Der außenpolitische Sprecher der Grünen im Bundestag, Omid Nouripour, hat Bundeskanzlerin Angela Merkel (CDU) scharf für ihr Telefonat mit dem belarussischen Machthaber Alexander Lukaschenko kritisiert. Er finde es "verheerend, dass Frau Merkel mit ihm telefoniert hat", sagte Nouripour am Dienstag im "Deutschlandfunk".
Merkel hatte angesichts der immer größer werdenden Not von mehreren Tausend Migranten an der EU-Außengrenze zwischen Polen und Belarus mit Lukaschenko telefoniert. Es sei bei dem Telefonat um "die schwierige Situation an der Grenze zwischen Belarus und der Europäischen Union" gegangen, teilte Regierungssprecher Steffen Seibert am Montagabend mit. Nach Angaben von Seibert haben Merkel und Lukaschenko weitere Gespräche vereinbart. Es war das erste Mal seit der umstrittenen Präsidentenwahl im August vergangenen Jahres in Belarus, dass Merkel mit Lukaschenko sprach.

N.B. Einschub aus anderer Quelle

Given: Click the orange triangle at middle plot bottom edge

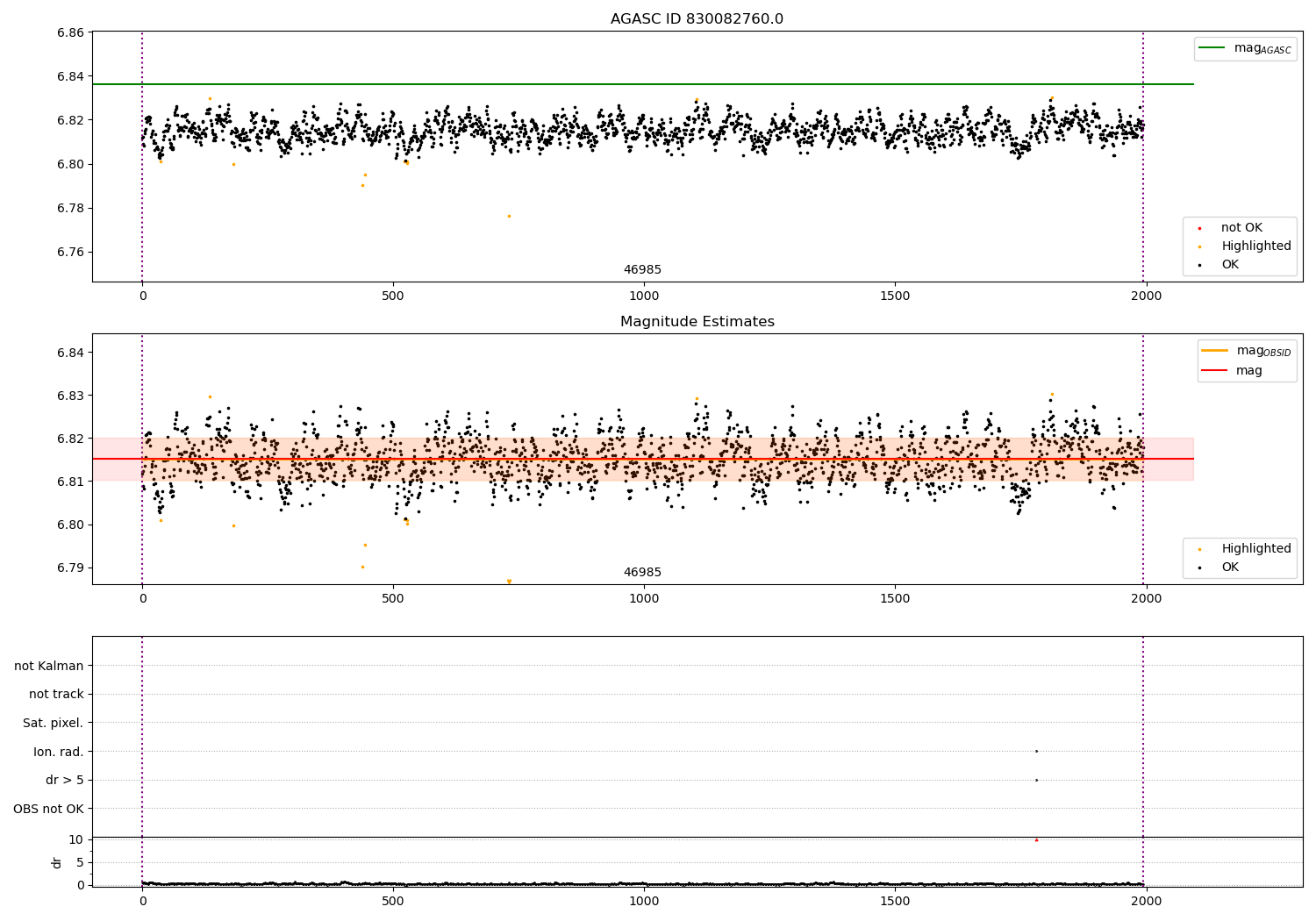Looking at the screenshot, I should coord(509,582).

Nouripour sagte: "Es gibt eine sehr klare Politik, verabredet im Europäischen Rat, dass Lukaschenko nicht anerkannt ist, nicht der legitime Präsident ist von Belarus – und das hat Frau Merkel gestern damit komplett konterkariert." Mit dem Telefonat habe Merkel einen Beitrag dazu geleistet, dass die Wahl Lukaschenkos anerkannt und legitimiert werde, so der Vorwurf Nouripours. "Die paar Leute, die jetzt in der Kälte stehen, die sind nicht das Problem. Das Problem ist der Erpressungsversuch."
CSU-Landesgruppenchef Alexander Dobrindt sieht den Vorwurf als nicht gerechtfertigt. Er hat das Telefonat von Kanzlerin Merkel mit Lukaschenko verteidigt. Es sei "notwendig, gerade auch in Krisenzeiten die Gesprächsdiplomatie zu suchen", sagte Dobrindt am Dienstag in Berlin. Er gehe ohne es zu wissen davon aus, dass Merkel "Lukaschenko auch klar die möglichen Konsequenzen seines Handelns in diesem Telefongespräch aufgezeigt hat". Dies sei der Sinn eines solches Gesprächs.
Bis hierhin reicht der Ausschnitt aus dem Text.